# TASK DESCRIPTION
Check every line of the records below for the string "button" and copy the ones that have it.

Records from a data source
# # # # #

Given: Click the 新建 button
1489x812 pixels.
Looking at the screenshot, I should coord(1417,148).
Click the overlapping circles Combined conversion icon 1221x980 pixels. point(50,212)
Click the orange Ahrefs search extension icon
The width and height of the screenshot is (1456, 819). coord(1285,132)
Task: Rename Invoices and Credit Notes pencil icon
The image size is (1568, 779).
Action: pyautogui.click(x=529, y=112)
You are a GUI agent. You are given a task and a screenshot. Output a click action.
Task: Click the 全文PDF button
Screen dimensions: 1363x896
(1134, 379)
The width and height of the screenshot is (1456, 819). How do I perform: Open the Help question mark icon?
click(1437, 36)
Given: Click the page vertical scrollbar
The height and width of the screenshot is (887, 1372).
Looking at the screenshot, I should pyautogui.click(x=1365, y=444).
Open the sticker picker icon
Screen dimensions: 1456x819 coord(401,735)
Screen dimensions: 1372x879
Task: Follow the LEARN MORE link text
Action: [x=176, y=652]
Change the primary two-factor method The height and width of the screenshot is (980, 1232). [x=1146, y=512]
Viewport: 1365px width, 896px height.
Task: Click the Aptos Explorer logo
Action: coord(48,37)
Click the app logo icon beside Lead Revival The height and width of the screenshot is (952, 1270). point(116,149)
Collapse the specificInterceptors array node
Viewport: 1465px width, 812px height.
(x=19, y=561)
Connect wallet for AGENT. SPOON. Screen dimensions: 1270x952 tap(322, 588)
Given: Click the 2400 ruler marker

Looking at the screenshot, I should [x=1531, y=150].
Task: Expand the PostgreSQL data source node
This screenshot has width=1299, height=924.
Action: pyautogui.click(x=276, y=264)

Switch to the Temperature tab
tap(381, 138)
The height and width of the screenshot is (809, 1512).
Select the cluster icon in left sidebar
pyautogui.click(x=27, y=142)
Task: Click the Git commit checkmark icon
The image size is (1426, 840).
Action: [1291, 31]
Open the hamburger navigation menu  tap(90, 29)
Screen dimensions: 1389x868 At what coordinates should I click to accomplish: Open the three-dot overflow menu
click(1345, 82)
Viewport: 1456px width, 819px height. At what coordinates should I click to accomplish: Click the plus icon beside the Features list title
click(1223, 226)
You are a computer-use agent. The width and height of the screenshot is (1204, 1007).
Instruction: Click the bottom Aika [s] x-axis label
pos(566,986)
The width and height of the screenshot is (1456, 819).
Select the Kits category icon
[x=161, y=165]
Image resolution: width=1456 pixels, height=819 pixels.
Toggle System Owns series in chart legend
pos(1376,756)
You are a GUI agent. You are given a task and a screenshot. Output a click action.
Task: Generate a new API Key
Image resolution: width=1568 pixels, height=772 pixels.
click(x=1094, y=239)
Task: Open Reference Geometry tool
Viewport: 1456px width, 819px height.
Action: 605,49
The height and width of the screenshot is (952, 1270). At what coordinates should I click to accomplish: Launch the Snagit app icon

# # # # #

# ANSWER TO THIS TASK
Given: Click the 新建 button
Task: Click the 全文PDF button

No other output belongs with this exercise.